• _What you should do_
Reproduce the closing run of lines below verbatim, from the line that contains "Instruction: Tap the" up to and including the final line.

• _Record extracts_

---+---

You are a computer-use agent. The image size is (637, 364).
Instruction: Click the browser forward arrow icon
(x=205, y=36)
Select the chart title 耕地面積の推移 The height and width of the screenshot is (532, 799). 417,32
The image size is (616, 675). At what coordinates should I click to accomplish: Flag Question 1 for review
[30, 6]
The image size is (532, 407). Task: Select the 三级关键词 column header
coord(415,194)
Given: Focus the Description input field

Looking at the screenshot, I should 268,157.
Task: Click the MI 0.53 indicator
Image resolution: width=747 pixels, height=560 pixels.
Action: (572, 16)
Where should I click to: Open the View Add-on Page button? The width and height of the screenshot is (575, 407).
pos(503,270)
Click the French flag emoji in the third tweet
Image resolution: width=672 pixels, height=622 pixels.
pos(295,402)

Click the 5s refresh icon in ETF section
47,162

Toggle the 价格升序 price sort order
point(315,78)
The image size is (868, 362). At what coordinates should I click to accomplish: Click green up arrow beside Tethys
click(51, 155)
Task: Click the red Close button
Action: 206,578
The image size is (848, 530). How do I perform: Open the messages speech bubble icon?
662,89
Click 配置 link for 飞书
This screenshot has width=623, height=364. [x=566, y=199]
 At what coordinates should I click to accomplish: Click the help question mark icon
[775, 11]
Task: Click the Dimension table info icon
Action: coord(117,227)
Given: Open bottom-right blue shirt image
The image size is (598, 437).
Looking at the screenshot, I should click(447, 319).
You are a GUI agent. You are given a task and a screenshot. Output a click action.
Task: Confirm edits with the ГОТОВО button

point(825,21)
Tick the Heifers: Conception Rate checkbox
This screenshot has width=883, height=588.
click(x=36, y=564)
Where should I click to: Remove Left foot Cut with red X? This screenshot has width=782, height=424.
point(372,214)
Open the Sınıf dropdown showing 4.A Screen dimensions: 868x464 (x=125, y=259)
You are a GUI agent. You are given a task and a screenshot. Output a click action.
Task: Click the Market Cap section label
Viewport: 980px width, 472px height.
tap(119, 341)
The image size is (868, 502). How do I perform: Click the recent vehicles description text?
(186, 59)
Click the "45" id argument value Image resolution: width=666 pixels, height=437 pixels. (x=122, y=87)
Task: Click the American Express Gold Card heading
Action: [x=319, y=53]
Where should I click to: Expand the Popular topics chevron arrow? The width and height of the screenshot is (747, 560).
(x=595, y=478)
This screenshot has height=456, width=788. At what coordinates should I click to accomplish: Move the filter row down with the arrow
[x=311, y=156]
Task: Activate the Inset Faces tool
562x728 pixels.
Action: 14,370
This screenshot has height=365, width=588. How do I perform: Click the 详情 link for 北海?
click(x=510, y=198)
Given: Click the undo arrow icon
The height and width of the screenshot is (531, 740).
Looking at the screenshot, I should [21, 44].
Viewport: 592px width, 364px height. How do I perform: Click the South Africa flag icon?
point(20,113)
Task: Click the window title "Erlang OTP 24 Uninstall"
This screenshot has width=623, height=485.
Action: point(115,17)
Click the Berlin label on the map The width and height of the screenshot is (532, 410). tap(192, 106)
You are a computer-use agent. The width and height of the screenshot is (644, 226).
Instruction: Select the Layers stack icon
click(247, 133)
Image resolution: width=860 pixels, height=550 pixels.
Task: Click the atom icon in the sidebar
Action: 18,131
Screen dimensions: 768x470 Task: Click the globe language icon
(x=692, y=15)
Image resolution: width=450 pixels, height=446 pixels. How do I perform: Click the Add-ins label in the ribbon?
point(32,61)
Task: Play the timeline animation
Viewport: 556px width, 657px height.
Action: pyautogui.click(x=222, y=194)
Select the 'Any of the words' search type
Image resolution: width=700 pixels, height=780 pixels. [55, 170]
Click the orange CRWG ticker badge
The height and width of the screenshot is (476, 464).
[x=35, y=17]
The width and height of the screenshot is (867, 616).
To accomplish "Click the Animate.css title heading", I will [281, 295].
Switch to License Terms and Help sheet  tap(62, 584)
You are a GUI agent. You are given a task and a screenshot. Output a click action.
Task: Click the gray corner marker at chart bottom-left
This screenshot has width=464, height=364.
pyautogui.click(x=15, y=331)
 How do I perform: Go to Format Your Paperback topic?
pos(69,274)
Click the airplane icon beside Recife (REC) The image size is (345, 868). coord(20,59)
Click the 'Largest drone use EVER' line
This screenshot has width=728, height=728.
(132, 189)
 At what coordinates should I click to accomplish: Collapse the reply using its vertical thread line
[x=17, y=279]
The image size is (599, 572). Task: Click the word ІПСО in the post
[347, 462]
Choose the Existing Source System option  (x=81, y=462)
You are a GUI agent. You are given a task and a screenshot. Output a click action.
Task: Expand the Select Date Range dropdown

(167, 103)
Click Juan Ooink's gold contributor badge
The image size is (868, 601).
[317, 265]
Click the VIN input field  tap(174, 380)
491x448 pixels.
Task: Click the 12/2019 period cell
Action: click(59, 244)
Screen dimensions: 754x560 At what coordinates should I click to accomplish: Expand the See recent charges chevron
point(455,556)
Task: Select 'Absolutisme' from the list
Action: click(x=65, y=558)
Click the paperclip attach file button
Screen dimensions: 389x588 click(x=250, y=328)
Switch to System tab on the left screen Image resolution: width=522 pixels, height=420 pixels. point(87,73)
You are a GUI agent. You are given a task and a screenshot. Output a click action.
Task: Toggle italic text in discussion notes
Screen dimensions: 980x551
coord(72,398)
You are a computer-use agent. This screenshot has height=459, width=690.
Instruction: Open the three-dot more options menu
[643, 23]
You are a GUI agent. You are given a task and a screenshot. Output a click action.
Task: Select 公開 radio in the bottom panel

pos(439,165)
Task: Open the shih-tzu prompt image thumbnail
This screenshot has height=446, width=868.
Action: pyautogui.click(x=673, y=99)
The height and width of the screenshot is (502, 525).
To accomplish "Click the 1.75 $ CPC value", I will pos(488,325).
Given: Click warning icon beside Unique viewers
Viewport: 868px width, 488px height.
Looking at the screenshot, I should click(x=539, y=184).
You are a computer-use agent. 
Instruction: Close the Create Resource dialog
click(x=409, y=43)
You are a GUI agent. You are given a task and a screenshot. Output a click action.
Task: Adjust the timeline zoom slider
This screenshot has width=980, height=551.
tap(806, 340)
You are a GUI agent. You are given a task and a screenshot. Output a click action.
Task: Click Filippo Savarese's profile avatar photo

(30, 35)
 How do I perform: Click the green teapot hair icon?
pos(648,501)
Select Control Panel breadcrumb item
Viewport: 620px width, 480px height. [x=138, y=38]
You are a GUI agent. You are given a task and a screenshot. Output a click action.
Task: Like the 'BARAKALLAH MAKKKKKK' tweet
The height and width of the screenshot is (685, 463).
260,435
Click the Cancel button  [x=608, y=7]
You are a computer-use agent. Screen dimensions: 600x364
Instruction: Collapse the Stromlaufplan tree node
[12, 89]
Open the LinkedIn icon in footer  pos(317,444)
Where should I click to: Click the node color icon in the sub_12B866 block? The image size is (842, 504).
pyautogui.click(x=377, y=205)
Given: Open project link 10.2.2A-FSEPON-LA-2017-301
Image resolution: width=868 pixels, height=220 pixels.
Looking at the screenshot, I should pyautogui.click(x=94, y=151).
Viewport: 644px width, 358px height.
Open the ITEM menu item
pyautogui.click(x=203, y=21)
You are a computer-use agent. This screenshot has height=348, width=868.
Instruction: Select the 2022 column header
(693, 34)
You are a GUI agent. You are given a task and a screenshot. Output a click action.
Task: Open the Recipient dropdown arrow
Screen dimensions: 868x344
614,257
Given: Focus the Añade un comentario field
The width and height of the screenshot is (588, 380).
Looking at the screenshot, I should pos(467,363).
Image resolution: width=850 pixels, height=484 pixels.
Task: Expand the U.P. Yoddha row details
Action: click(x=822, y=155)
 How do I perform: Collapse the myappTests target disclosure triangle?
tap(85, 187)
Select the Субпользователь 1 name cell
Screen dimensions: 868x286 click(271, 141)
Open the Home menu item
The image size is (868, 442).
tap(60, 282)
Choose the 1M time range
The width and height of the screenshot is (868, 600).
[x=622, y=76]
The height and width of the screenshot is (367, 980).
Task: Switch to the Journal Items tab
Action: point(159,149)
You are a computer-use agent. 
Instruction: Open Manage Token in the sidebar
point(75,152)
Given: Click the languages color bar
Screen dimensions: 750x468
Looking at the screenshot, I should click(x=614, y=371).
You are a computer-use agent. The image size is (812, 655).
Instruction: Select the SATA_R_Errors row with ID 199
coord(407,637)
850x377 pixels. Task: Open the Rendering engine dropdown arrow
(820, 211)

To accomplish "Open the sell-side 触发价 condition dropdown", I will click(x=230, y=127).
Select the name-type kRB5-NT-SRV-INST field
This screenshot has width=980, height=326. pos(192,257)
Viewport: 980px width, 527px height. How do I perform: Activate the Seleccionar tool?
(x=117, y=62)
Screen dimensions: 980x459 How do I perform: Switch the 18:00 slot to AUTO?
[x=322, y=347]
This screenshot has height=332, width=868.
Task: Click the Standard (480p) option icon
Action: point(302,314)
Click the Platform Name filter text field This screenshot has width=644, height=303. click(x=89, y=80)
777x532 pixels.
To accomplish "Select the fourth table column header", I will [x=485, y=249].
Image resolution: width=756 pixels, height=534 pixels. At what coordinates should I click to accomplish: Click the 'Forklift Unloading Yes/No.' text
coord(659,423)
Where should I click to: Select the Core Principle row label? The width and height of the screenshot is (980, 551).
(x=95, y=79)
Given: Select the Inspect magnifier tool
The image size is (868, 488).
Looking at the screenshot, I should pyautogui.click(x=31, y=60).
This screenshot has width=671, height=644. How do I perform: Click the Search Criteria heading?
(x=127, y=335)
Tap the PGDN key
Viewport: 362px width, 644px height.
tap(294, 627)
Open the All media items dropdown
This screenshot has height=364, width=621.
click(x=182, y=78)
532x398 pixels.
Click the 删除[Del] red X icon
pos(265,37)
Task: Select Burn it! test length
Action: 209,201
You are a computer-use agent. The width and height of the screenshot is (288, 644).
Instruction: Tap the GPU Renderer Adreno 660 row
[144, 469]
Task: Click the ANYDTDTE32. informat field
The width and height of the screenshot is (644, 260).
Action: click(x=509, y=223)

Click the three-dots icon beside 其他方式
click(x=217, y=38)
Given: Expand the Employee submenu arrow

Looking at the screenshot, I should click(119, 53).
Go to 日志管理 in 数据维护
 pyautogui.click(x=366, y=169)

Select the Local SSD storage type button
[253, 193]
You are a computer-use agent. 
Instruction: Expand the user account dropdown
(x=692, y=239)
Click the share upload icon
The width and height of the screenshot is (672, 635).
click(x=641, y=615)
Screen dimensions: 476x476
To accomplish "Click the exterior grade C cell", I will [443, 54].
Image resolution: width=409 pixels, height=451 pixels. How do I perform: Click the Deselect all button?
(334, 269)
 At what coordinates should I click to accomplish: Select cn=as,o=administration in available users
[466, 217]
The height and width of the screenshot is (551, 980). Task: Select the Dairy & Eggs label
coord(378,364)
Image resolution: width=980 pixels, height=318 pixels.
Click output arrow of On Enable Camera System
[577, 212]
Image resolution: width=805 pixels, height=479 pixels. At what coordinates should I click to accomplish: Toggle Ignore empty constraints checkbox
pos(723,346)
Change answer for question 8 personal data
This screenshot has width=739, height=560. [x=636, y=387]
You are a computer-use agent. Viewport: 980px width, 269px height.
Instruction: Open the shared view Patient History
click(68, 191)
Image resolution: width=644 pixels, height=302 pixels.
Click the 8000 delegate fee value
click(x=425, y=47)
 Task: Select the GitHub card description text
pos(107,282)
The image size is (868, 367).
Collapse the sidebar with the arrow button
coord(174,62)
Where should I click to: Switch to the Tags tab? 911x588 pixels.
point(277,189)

---+---

• _Output of the exercise_
Instruction: Tap the GPU Renderer Adreno 660 row
[144, 469]
Task: Click the ANYDTDTE32. informat field
The width and height of the screenshot is (644, 260).
Action: click(x=509, y=223)

Click the three-dots icon beside 其他方式
click(x=217, y=38)
Given: Expand the Employee submenu arrow

Looking at the screenshot, I should click(119, 53).
Go to 日志管理 in 数据维护
 pyautogui.click(x=366, y=169)

Select the Local SSD storage type button
[253, 193]
You are a computer-use agent. 
Instruction: Expand the user account dropdown
(x=692, y=239)
Click the share upload icon
The width and height of the screenshot is (672, 635).
click(x=641, y=615)
Screen dimensions: 476x476
To accomplish "Click the exterior grade C cell", I will [443, 54].
Image resolution: width=409 pixels, height=451 pixels. How do I perform: Click the Deselect all button?
(334, 269)
 At what coordinates should I click to accomplish: Select cn=as,o=administration in available users
[466, 217]
The height and width of the screenshot is (551, 980). Task: Select the Dairy & Eggs label
coord(378,364)
Image resolution: width=980 pixels, height=318 pixels.
Click output arrow of On Enable Camera System
[577, 212]
Image resolution: width=805 pixels, height=479 pixels. At what coordinates should I click to accomplish: Toggle Ignore empty constraints checkbox
pos(723,346)
Change answer for question 8 personal data
This screenshot has width=739, height=560. [x=636, y=387]
You are a computer-use agent. Viewport: 980px width, 269px height.
Instruction: Open the shared view Patient History
click(68, 191)
Image resolution: width=644 pixels, height=302 pixels.
Click the 8000 delegate fee value
click(x=425, y=47)
 Task: Select the GitHub card description text
pos(107,282)
The image size is (868, 367).
Collapse the sidebar with the arrow button
coord(174,62)
Where should I click to: Switch to the Tags tab? 911x588 pixels.
point(277,189)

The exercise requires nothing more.